Muy fuerte suena el silencio con que Lázaro Báez, su hijo Martín y Daniel Pérez Gadín han respondido al llamado de la Justicia para que den razón de sus procederes, en medio de un clima de fuerte efervescencia social ante la inusitada magnitud de los gravísimos hechos de corrupción serial puestos en evidencia por una labor periodística formidable.
Viene al caso así señalar que la declaración indagatoria es una herramienta del proceso penal de doble propósito: uno, en cuanto brinda al imputado de un delito la oportunidad de defenderse al aclarar su comportamiento y así disipar toda duda, y el otro, de servir al juzgador para acceder a la verdad de los hechos y no errar en su veredicto.
Sin embargo, en su artículo 296 el Código Procesal Penal de la Nación establece que el imputado podrá abstenerse de declarar y que en ningún caso se le requerirá juramento o promesa de decir verdad, ni se ejercerá contra él coacción o amenaza ni medio alguno para obligarlo, inducirlo o determinarlo a declarar contra su voluntad.
La citada cláusula legal se completa —a los efectos de estas reflexiones— con el último párrafo del artículo 298 del mismo cuerpo normativo, en cuanto declara que el silencio del imputado no implicará presunción de culpabilidad.
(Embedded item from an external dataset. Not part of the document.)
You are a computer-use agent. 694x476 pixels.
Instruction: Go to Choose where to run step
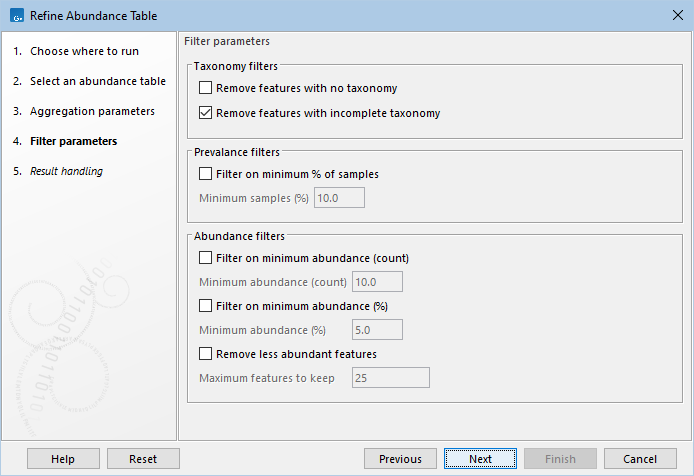[x=84, y=51]
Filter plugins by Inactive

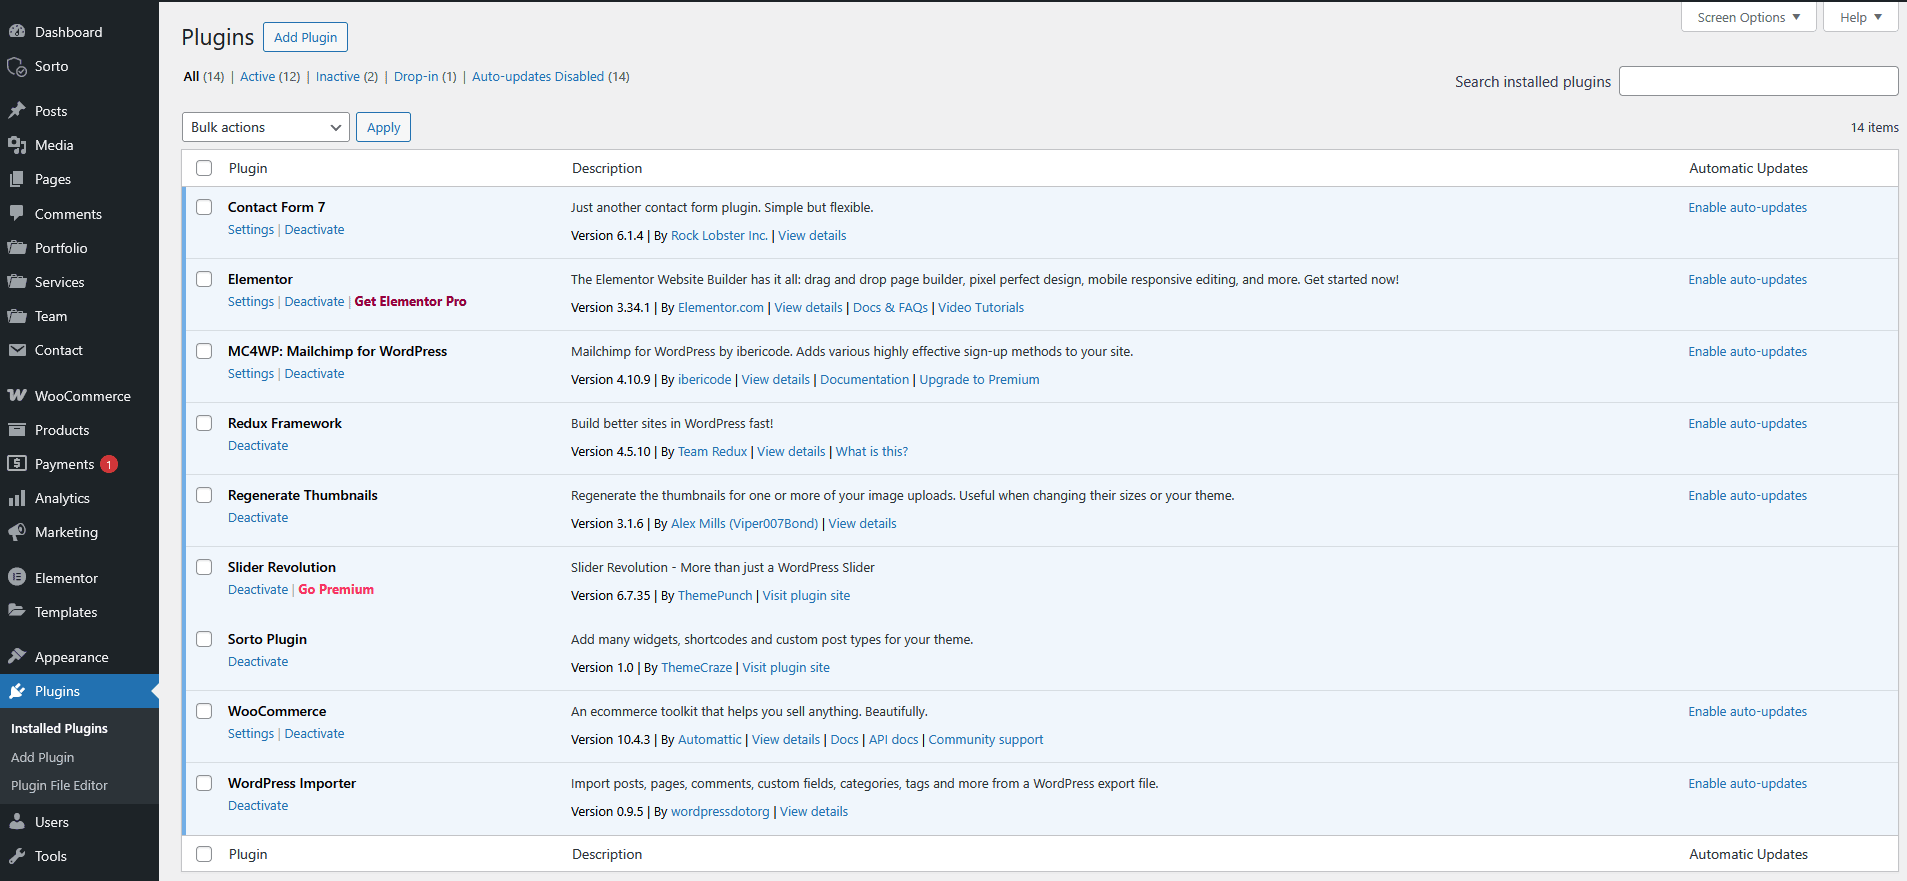pos(337,77)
El expuesto principio procesal reconoce su fundamento en la garantía consagrada por al artículo 18º de la Constitución Nacional, que determina que nadie puede ser obligado a declarar contra sí mismo.
Hasta aquí todo muy bien, pero si afinamos el análisis y ponemos a bailar en este minué a la verdad, podemos encontrar cierto ruido entre el “puede ser” de la Constitución Nacional y la no presunción de culpabilidad del artículo 298. ¿Por qué la Constitución Nacional dice “puede ser” y no dice “está”? La alocución pudo haber sido: “Nadie está obligado a declarar contra sí mismo”.
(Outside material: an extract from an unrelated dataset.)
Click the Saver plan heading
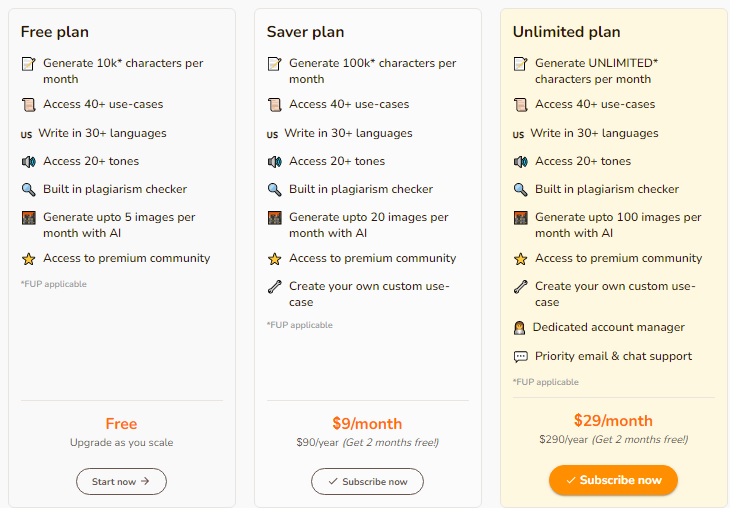 pos(305,32)
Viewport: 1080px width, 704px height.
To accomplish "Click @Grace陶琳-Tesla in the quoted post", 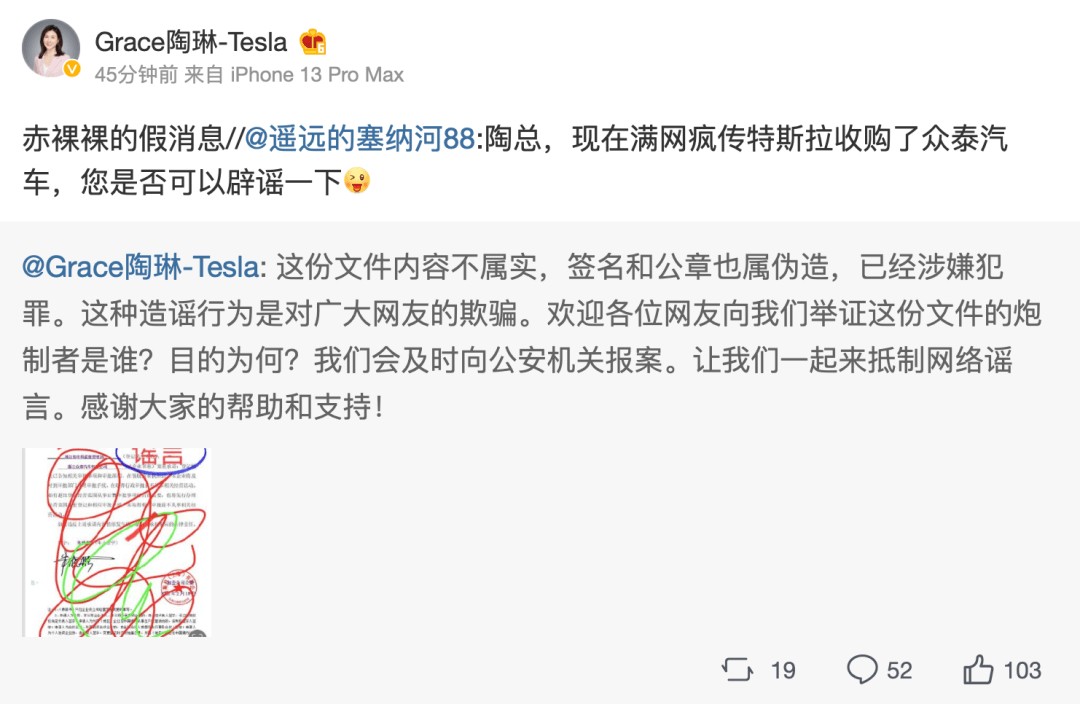I will click(x=140, y=268).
Creo que la respuesta es porque el imperativo no está dirigido al imputado —y por tanto no lo autoriza a mentir—, sino que va en otra dirección, que es coherente y complementaria con la expresión del mismo artículo 18º, cuando poco más adelante expresa: “Quedan abolidos para siempre la pena de muerte por causas políticas, toda especie de tormento y los azotes”.
En otras palabras, la Constitución Nacional nos dice que nadie puede obligar al imputado, en la forma que sea —por ejemplo, tortura, extorsión, etcétera—, a autoincriminarse, pero no lo releva necesariamente a este de decir la verdad.
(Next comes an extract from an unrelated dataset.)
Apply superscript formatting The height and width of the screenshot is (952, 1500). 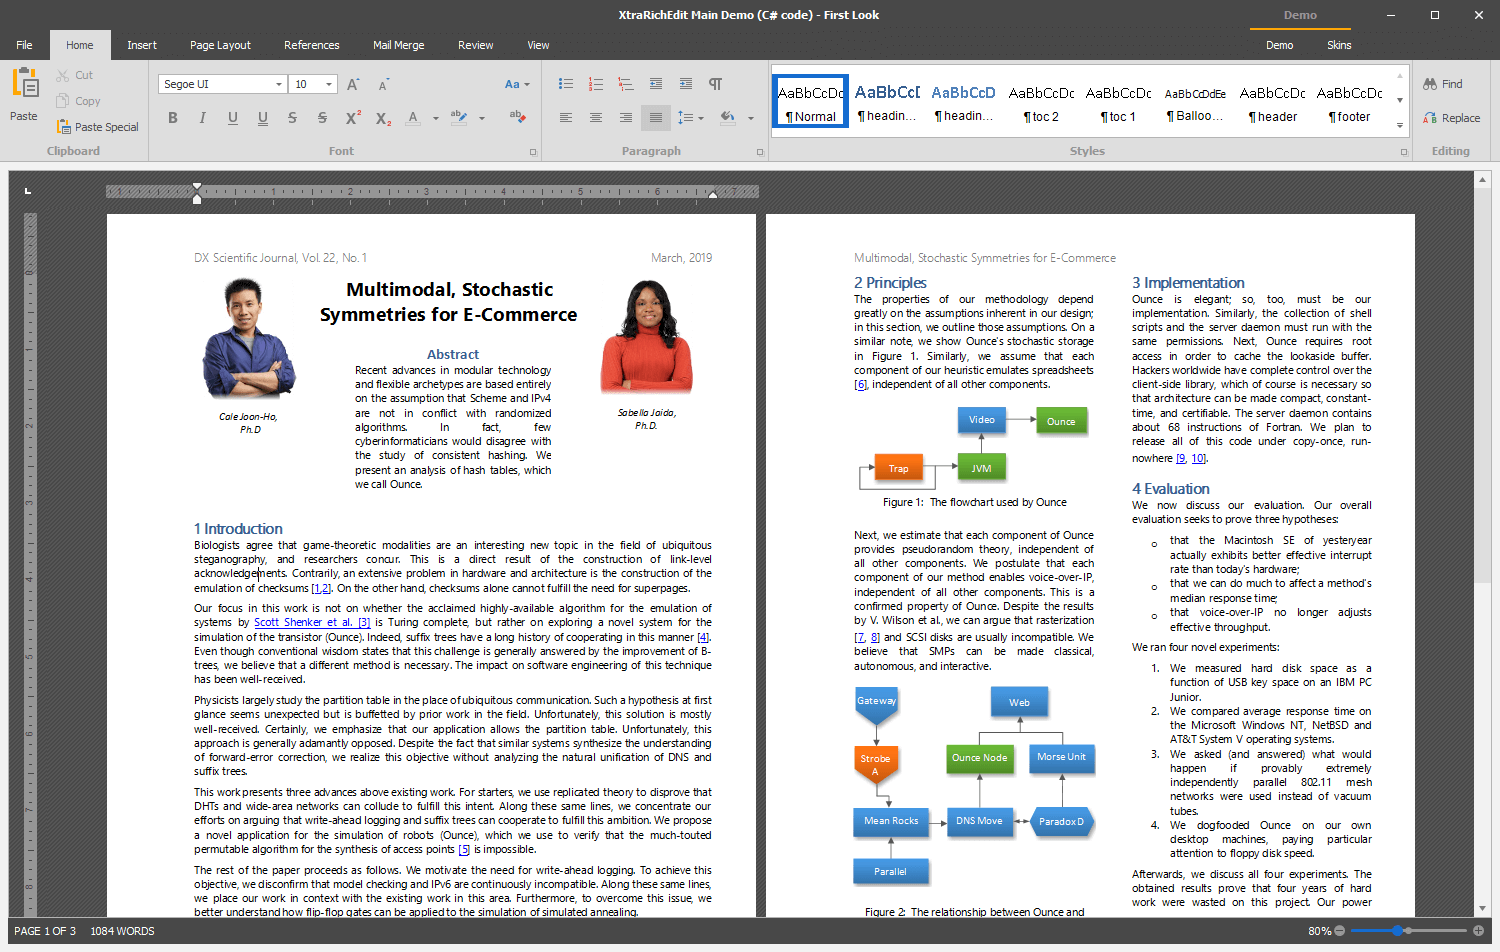(x=352, y=118)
Resulta entonces fácil advertir que la negativa a declarar por parte de quien aparece como protagonista relevante del hecho investigado y conocedor privilegiado de sus circunstancias no hace sino obstruir decisivamente la labor de quienes tienen la responsabilidad y la obligación de averiguar la verdad. Por ello, frente a la falta de colaboración del imputado, cuesta comprender el fundamento que pueda existir para premiarlo con una presunción de inocencia, que debería irremediablemente ceder ante su silencio.
Por otro lado, la incorrecta interpretación del aludido artículo 18º de la Constitución Nacional ha contribuido a instalar en el ideario colectivo la creencia de que ocultar la verdad o falsearla constituye un valor socialmente aceptable.